Professor of Communication Sut Jhally presents "Advertising and the End of the World" on Monday, November 7 at 6:30 p.m. in the Campus Center Auditorium. The talk is the next installment in the Faculty Lecture Series sponsored by Commonwealth Honors College.
Jhally, founder and executive director of the Media Education Foundation located in Northampton, is one of the world's leading scholars on the role of advertising and popular culture in constructing personal identity. His talk will examine how commercial advertising has spread to every nook and cranny of the culture and how this onslaught of marketing is driving current environmental, resource and financial collapse. Advertising, he says, is "pushing us constantly toward the market and consumer goods, to satisfy our needs for love, friendship and autonomy, and in the process engendering unhappiness and dissatisfaction among the population."
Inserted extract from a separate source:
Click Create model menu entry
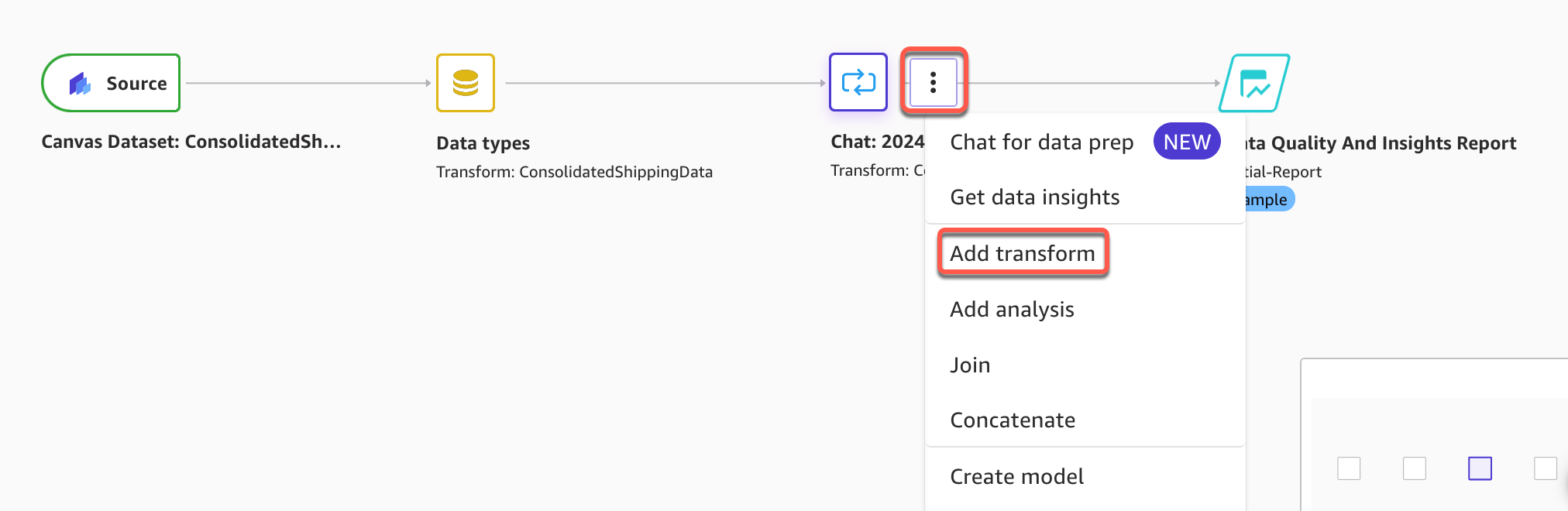The image size is (1568, 511). pos(1016,476)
Jhally says that commercial culture provides the context for thinking about the way out of the current disastrous situation. Its focus on short-term immediate thinking about personal needs, he contends, leaves us ill-prepared for the task of thinking long-term about our collective survival. In his talk, Jhally attempts to answer the question "What will it take for us to even think about how we leave a world for future generations that is fit for human habitation?"
Sut Jhally studies the role of advertising and popular culture in the processes of social control and identity construction. The author of numerous books and articles on media, he is best known as the producer and director of several films and videos that address issues ranging from gender, sexuality and race to commercialism and violence, including Dreamworlds: Desire/Sex/Power in Music Video and Tough Guise: Media, Violence and the Crisis of Masculinity. He is the founder and executive director of the Media Education Foundation located in Northampton. An award-winning teacher, Jhally has received the university's Distinguished Teaching Award and the student vote as "Best Professor." In addition, he has been awarded the Distinguished Outreach Award, and was selected to deliver a Distinguished Faculty Lecture in 2007.
UMass Amherst's Commonwealth Honors College introduced its Faculty Lecture Series during the spring 2011 semester in recognition of university faculty who have made significant contributions to research or creative activity. Through lectures that highlight academic excellence and scholarship, these faculty share their ideas and insight with honors students in sessions open to the campus community.
Many of the talks in the faculty lecture series relate to themes in "Ideas that Changed the World," the Honors Seminar in which honors students examine books and other works that have profoundly shaped the world we live in. The texts in this class and the related faculty lectures are meant to be exemplary for students who have the potential themselves to achieve outstanding things.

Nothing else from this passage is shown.